* _WHAT THE TASK REQUIRES_: From the data below, copy out every line in which the word "agent" occurs.

* _SOURCE MATERIAL_:
——
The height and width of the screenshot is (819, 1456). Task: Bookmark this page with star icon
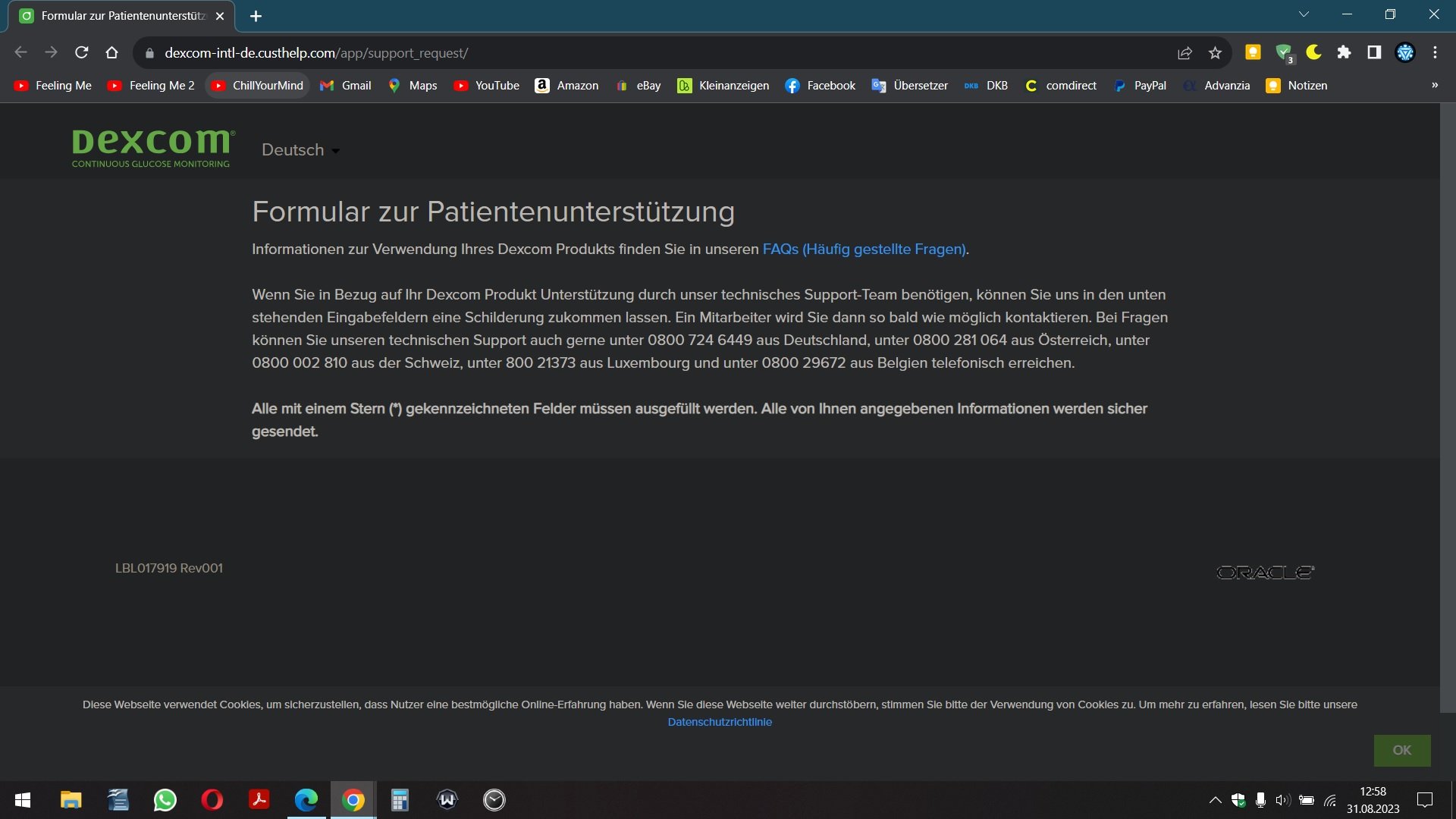point(1216,52)
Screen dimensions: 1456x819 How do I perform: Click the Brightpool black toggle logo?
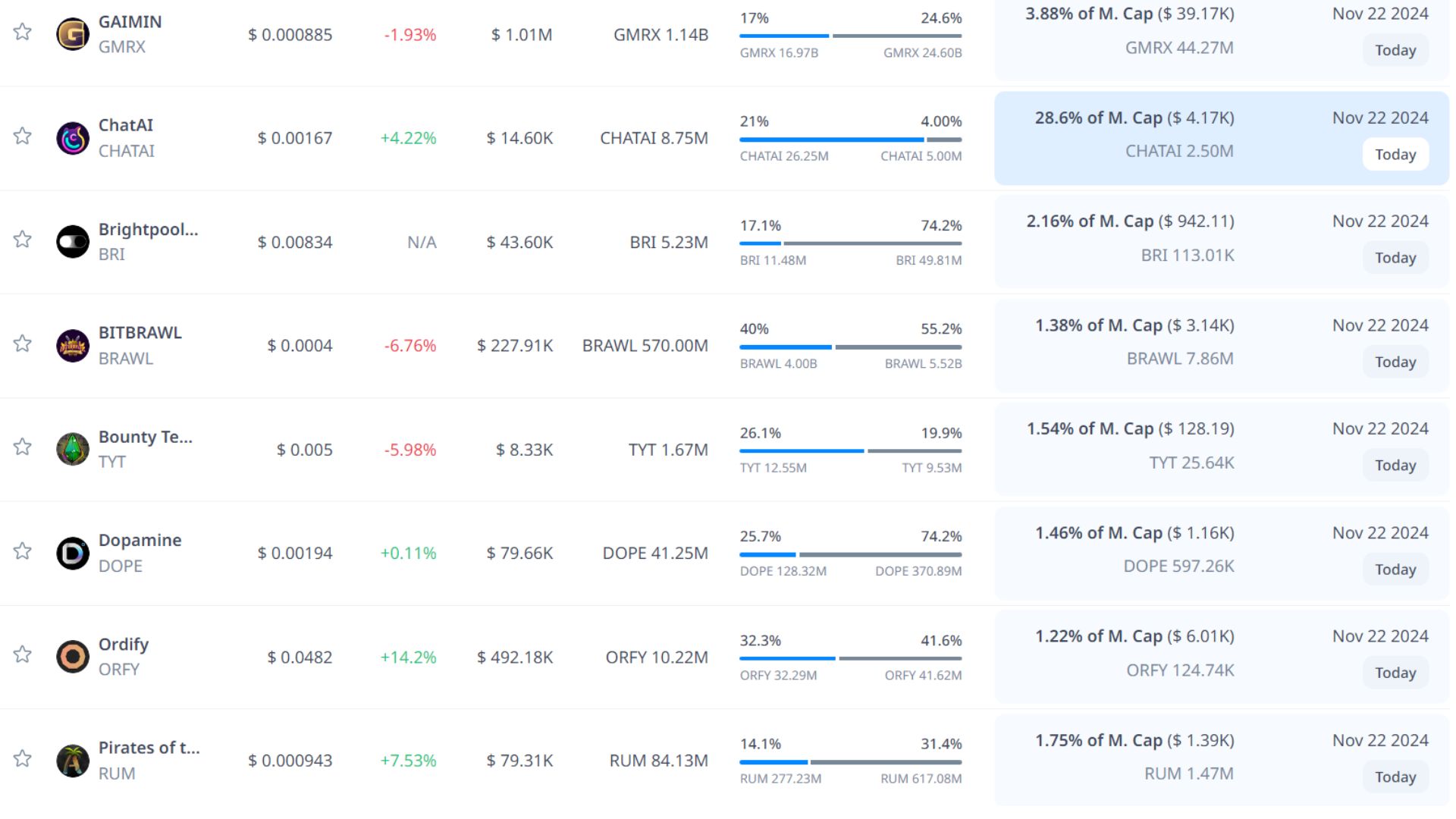[73, 242]
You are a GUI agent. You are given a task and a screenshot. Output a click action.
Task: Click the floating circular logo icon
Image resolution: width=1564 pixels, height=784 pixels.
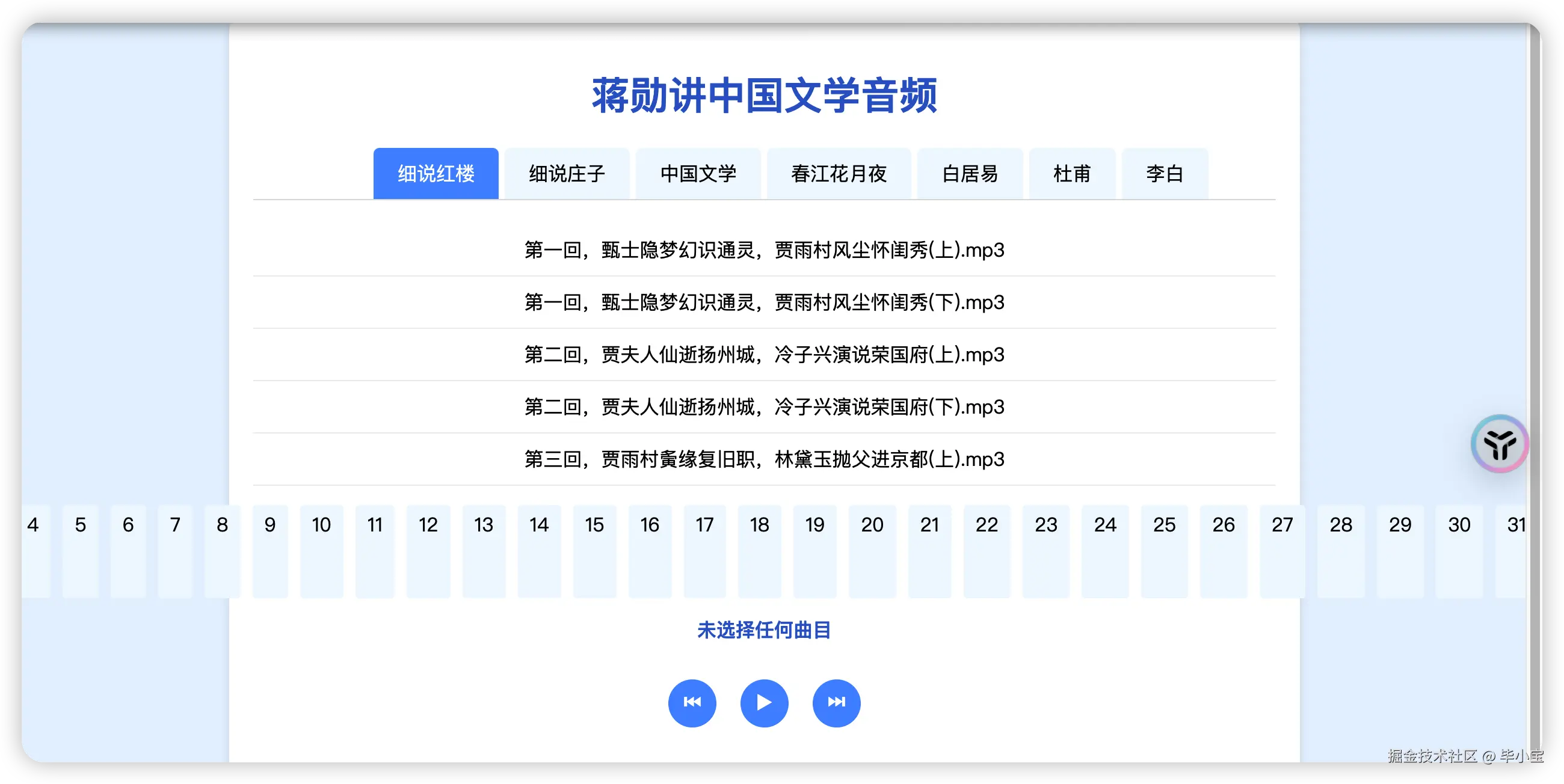click(1500, 443)
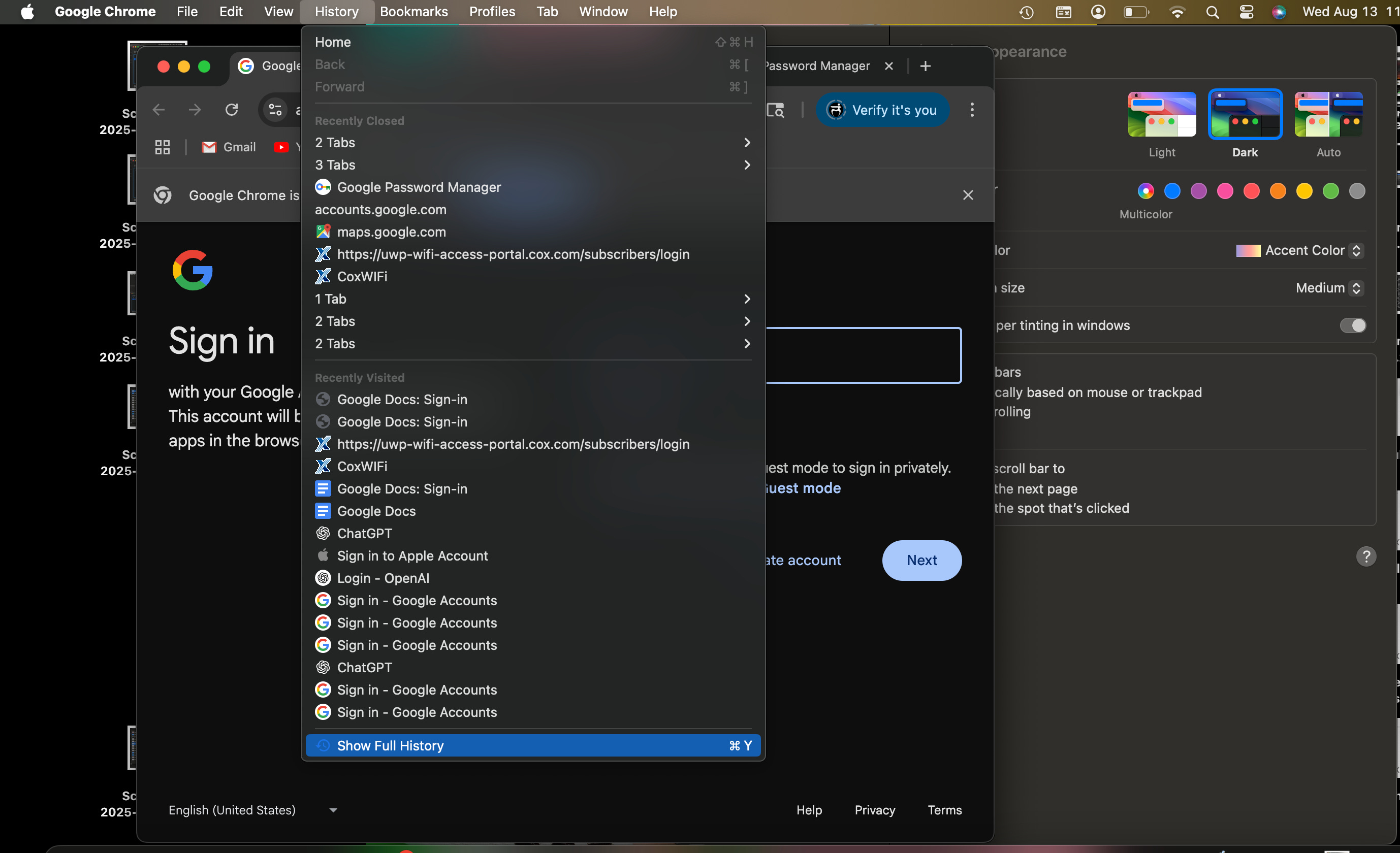Open a new tab with plus icon
The height and width of the screenshot is (853, 1400).
(x=925, y=66)
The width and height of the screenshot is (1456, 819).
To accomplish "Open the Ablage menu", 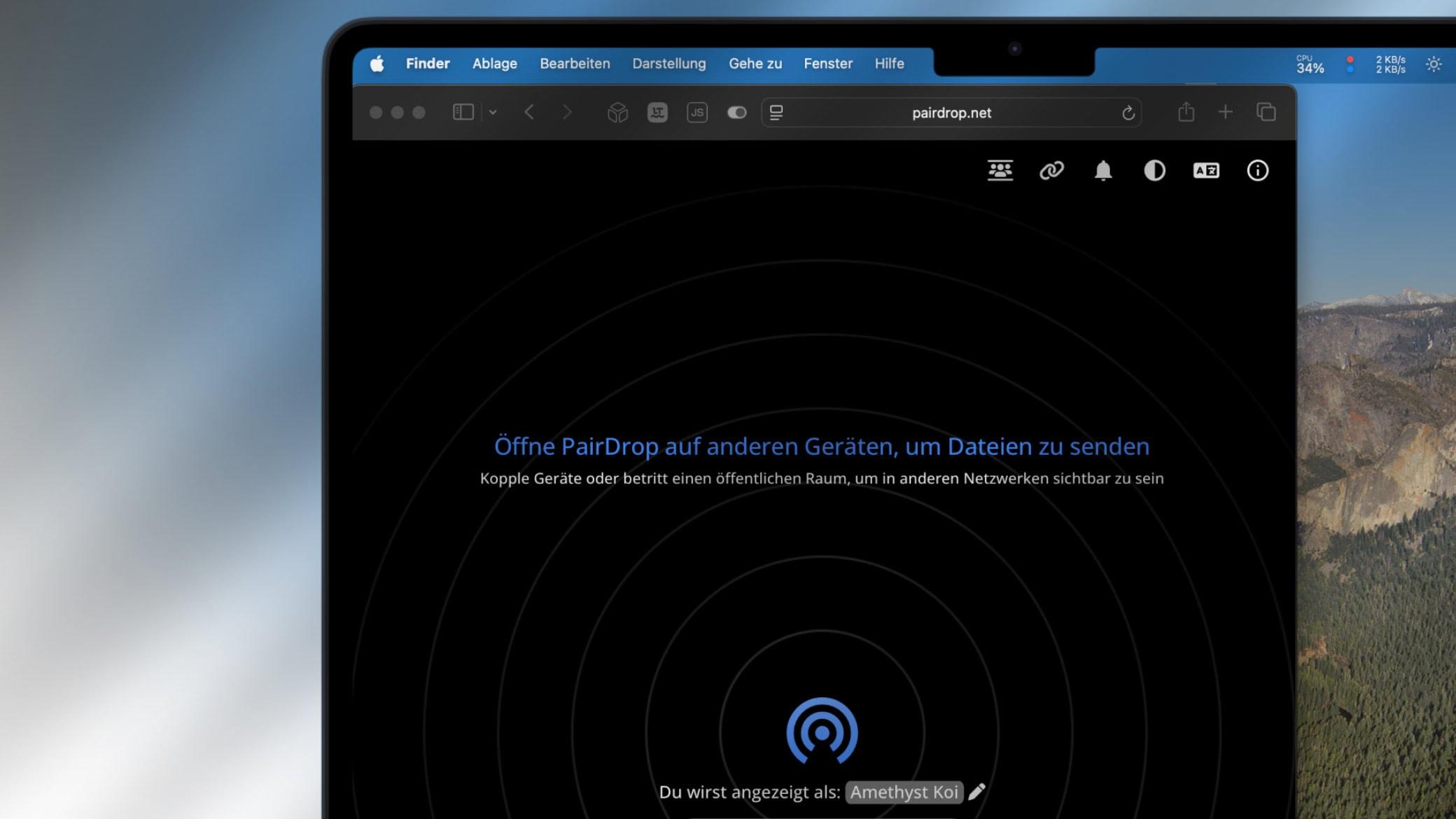I will pos(494,64).
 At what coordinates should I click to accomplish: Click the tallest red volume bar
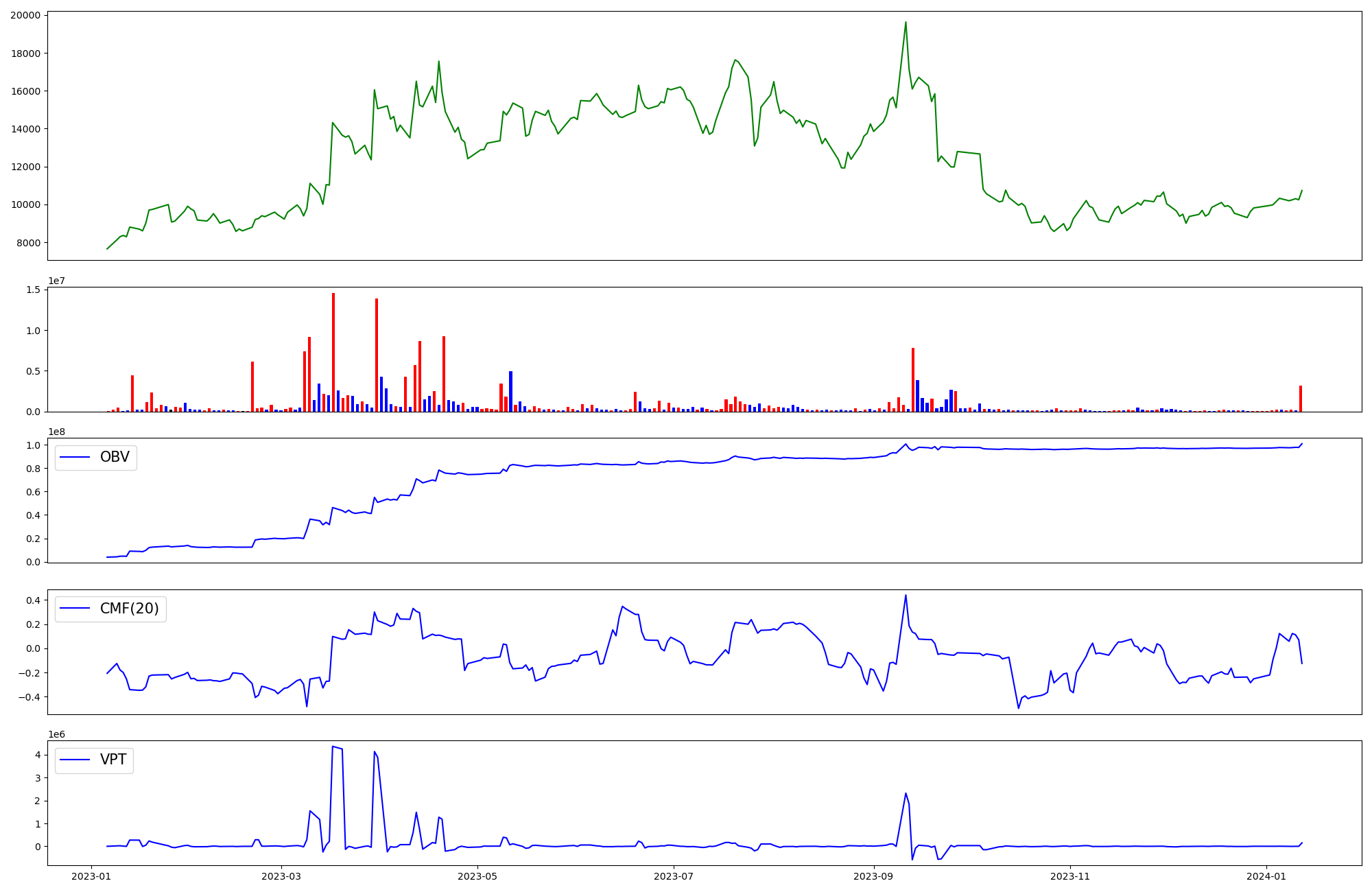point(333,353)
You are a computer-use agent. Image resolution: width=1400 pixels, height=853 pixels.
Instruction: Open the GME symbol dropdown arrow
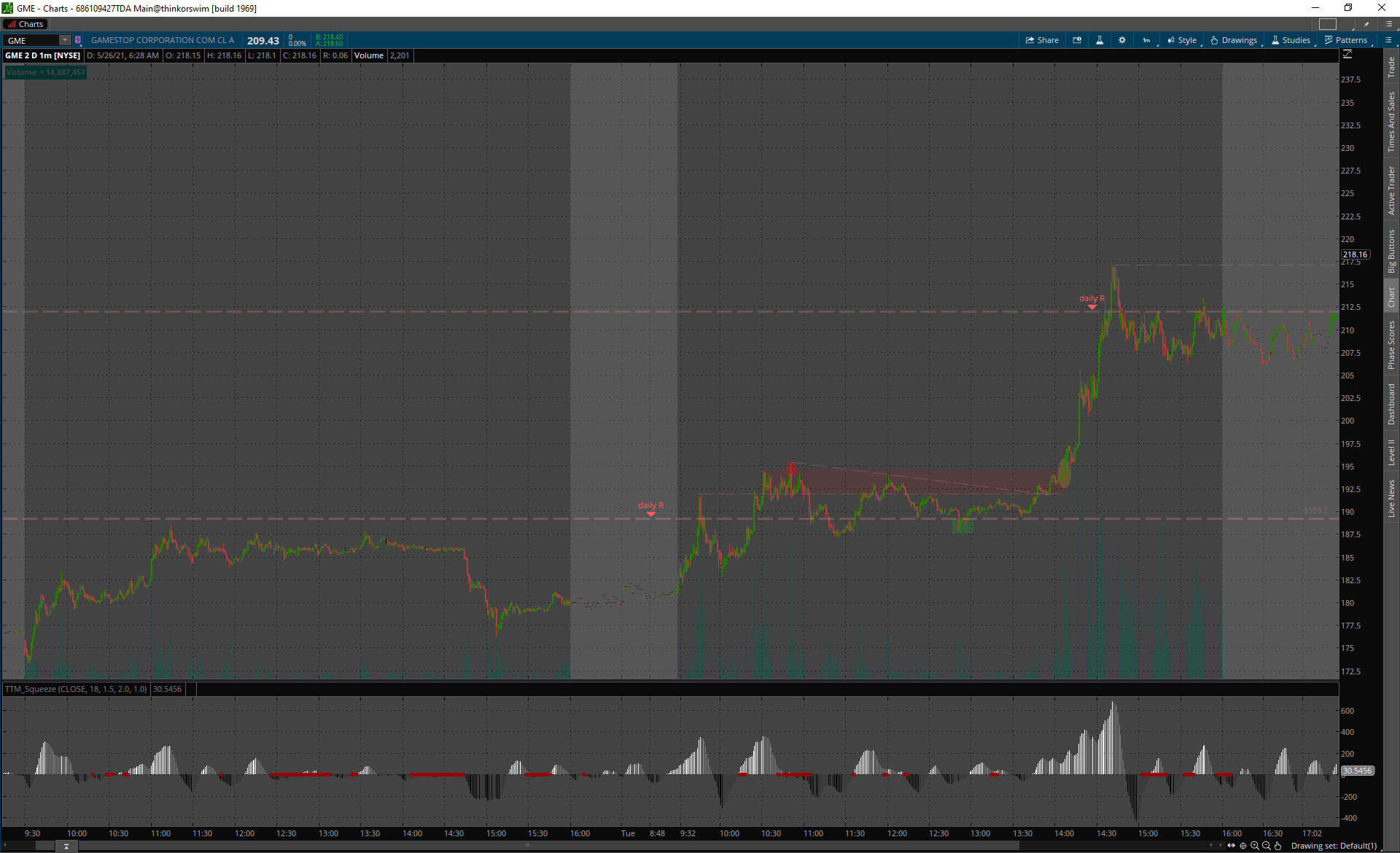(x=65, y=40)
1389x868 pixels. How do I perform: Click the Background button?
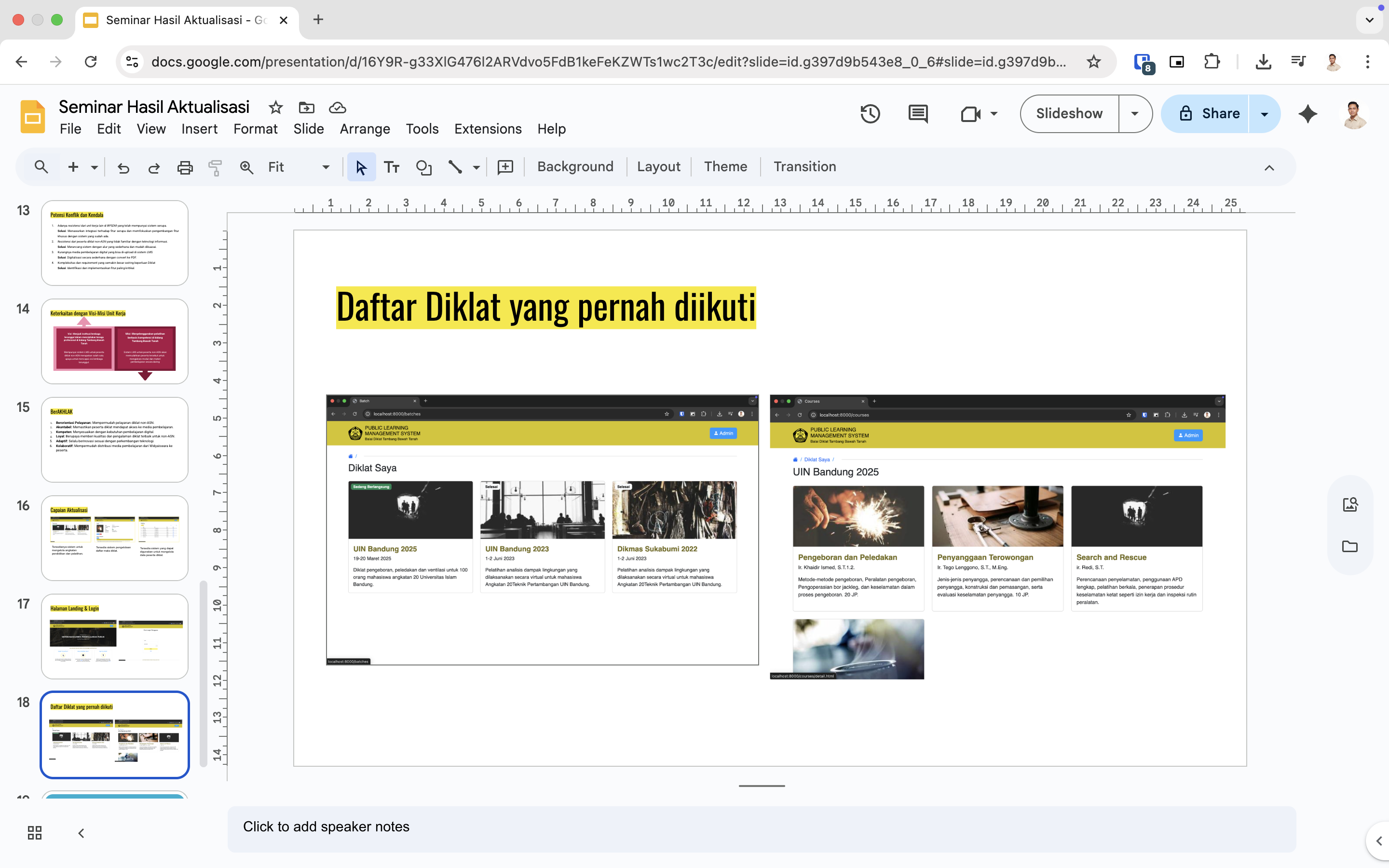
——
* _ANSWER TO THIS EXERCISE_:
You are a GUI agent. You are given a task and a screenshot. Output a click action.
You are a computer-use agent. Image resolution: width=1400 pixels, height=853 pixels.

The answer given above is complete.